In the late 1940s, Clarence Mortenson began to wonder how the water on his ranch could be preserved so it would be remain available far into the future, a thought that sparked his effort to restore the ranch to a more natural state. That vision still guides his sons – Todd, Jeff, and Curt Mortenson – in their commitment to land stewardship.

The brothers, the third generation to run the ranch, have seen increasing results from their efforts as the years have passed. In the 1980s, Todd learned about holistic management and began moving their cattle across the land according to the ancient rhythms of buffalo herds, grazing the livestock in different areas depending on the season. By the 1990s, researchers were observing an increase in native tree and shrub species along the ranch’s streams, an impressive increase in wildlife populations and a decrease in sediment flowing into creeks on the ranch.

The ranch has come a long way since Clarence began his quest.
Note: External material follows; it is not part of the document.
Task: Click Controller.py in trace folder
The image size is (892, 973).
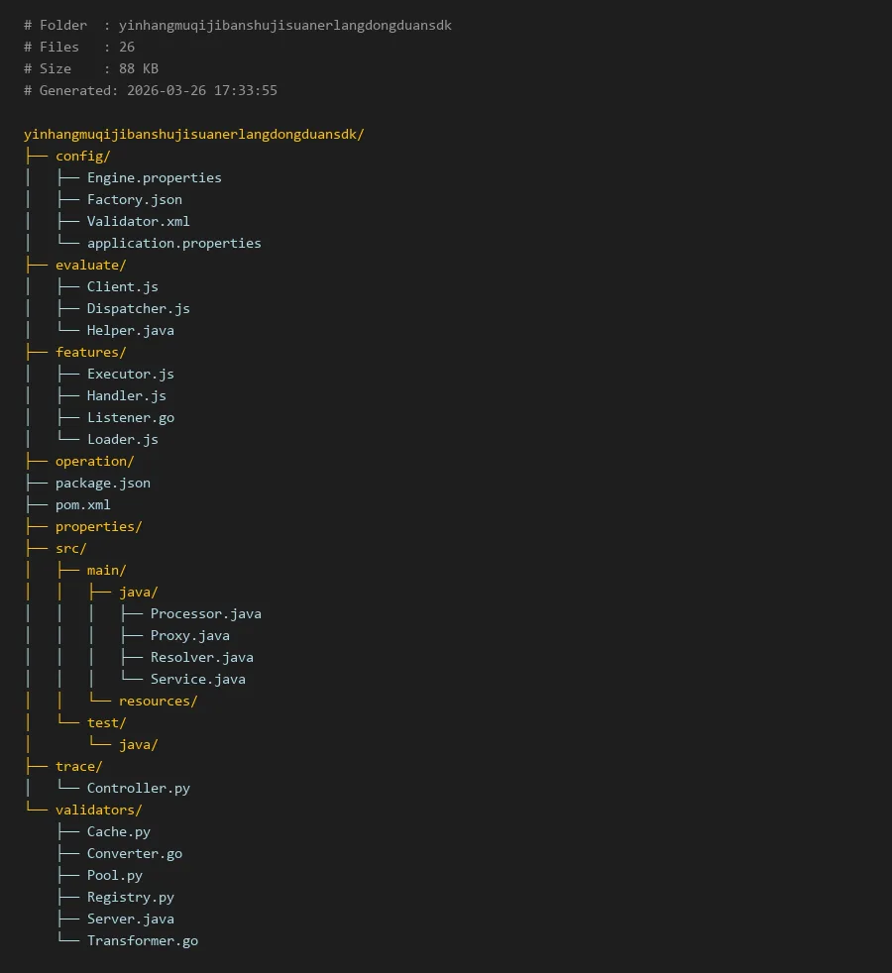Action: coord(138,788)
More than 90 percent of the 19,000-acre spread is back to native grasses, forbs, shrubs and trees. “Each generation has done something different to improve it,” Todd Mortenson said. “I still see areas I can improve upon, and I want to be sure that when I hand it to my boys that it’s as good as I could do and, hopefully, it will continue with them.”


The Mortsenson family was recognized by the Sand County Foundation as the 2011 Leopold Conservation Award winners in South Dakota.